### [Problem to solve]
What you give back should be only the lines from the one holding "periptero.news (887, 1495)" through the final line of the records, each reproduced exactly.

### [Available data]

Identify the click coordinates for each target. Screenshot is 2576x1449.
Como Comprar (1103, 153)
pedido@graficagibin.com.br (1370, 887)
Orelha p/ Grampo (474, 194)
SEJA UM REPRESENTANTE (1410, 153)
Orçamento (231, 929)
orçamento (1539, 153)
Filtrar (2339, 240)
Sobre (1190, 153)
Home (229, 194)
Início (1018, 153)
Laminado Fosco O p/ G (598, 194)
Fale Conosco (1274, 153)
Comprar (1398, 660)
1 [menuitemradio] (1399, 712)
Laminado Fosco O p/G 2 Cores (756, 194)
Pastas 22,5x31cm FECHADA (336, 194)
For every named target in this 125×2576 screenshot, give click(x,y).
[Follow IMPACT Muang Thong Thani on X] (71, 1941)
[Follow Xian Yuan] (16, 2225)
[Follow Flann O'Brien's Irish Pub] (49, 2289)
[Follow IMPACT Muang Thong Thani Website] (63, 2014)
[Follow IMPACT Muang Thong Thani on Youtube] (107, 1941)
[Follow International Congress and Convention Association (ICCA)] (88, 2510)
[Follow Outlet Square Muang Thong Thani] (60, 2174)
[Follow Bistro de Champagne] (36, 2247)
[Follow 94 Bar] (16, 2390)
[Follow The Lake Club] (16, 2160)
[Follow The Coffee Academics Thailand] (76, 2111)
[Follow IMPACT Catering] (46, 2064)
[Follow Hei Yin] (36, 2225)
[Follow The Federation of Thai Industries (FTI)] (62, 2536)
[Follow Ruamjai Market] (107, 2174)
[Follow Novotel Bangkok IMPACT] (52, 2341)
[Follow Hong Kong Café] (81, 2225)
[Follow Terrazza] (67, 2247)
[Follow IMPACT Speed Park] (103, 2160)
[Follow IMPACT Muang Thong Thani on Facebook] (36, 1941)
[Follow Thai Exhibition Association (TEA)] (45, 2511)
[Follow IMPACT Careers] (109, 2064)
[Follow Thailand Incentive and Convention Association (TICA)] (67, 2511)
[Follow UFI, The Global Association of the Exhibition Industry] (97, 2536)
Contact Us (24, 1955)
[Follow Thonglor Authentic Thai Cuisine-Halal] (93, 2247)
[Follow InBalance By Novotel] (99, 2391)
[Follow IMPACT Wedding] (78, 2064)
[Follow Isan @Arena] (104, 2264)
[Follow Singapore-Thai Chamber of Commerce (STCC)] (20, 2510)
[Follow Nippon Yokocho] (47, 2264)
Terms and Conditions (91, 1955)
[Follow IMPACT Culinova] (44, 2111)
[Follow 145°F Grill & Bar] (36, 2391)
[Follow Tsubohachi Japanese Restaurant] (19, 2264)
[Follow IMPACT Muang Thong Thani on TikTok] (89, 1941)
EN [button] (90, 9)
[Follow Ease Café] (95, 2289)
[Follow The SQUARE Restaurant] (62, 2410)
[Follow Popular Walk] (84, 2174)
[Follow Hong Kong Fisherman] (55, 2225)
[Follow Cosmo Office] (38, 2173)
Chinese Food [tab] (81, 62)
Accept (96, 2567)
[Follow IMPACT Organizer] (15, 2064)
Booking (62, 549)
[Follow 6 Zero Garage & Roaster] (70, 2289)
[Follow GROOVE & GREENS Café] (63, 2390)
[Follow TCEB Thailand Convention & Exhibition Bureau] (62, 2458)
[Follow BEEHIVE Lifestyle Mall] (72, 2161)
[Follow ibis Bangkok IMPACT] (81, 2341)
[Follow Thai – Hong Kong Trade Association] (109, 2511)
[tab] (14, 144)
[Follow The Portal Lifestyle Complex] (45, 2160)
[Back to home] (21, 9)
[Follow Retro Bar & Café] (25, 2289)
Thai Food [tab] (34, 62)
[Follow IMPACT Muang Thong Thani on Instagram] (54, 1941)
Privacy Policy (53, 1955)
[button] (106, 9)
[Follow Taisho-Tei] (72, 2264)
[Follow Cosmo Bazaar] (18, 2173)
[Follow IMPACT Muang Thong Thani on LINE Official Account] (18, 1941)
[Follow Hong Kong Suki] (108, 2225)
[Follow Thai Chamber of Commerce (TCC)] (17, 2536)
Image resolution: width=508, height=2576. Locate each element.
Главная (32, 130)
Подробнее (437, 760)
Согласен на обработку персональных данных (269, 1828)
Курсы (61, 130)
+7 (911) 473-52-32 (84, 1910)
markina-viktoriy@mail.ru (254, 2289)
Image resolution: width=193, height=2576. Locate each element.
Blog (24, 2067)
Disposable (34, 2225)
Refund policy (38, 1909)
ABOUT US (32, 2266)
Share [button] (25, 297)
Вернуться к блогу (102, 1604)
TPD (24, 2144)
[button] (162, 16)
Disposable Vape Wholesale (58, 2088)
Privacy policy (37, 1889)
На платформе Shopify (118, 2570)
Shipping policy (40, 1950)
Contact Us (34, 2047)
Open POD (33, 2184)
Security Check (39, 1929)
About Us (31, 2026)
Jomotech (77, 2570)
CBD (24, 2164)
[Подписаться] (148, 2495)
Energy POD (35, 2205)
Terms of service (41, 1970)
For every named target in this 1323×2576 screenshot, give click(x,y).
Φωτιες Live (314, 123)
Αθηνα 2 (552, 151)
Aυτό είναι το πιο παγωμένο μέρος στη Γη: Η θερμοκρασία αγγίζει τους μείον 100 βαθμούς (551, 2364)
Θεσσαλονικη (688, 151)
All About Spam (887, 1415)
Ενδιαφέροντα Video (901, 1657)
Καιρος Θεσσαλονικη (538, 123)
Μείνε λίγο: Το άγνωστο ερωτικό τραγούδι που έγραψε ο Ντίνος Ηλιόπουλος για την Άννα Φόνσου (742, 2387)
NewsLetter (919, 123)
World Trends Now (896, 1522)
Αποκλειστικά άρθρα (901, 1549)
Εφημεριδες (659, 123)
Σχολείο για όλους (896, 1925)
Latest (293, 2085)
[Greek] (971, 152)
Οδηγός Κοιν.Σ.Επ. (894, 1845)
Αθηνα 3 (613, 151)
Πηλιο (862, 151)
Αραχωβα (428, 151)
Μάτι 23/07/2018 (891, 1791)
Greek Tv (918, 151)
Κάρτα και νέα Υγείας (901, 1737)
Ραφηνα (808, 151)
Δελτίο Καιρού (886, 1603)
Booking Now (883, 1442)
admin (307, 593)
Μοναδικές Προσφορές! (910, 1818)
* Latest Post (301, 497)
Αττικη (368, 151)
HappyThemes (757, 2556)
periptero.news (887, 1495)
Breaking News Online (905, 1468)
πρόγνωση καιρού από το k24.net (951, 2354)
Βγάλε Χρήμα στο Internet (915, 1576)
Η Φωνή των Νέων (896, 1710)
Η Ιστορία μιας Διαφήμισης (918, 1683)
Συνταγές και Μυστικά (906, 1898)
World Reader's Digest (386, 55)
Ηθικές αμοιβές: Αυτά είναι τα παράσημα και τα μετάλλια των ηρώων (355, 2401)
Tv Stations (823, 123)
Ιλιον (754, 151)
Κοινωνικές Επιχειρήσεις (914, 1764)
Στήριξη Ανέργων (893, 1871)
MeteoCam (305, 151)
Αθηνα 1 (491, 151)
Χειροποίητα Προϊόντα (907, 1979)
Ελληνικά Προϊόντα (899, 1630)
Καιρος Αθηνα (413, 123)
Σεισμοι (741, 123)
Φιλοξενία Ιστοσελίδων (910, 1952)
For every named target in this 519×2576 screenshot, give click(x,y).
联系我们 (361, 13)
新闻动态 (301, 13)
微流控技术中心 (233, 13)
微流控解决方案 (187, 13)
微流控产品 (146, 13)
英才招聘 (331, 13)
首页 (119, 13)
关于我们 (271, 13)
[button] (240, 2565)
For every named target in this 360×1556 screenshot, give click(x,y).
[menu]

### [Output of the task]
periptero.news (887, 1495)
Breaking News Online (905, 1468)
πρόγνωση καιρού από το k24.net (951, 2354)
Βγάλε Χρήμα στο Internet (915, 1576)
Η Φωνή των Νέων (896, 1710)
Η Ιστορία μιας Διαφήμισης (918, 1683)
Συνταγές και Μυστικά (906, 1898)
World Reader's Digest (386, 55)
Ηθικές αμοιβές: Αυτά είναι τα παράσημα και τα μετάλλια των ηρώων (355, 2401)
Tv Stations (823, 123)
Ιλιον (754, 151)
Κοινωνικές Επιχειρήσεις (914, 1764)
Στήριξη Ανέργων (893, 1871)
MeteoCam (305, 151)
Αθηνα 1 (491, 151)
Χειροποίητα Προϊόντα (907, 1979)
Ελληνικά Προϊόντα (899, 1630)
Καιρος Αθηνα (413, 123)
Σεισμοι (741, 123)
Φιλοξενία Ιστοσελίδων (910, 1952)
For every named target in this 519×2576 screenshot, give click(x,y).
联系我们 (361, 13)
新闻动态 (301, 13)
微流控技术中心 (233, 13)
微流控解决方案 (187, 13)
微流控产品 (146, 13)
英才招聘 (331, 13)
首页 (119, 13)
关于我们 (271, 13)
[button] (240, 2565)
For every named target in this 360×1556 screenshot, give click(x,y).
[menu]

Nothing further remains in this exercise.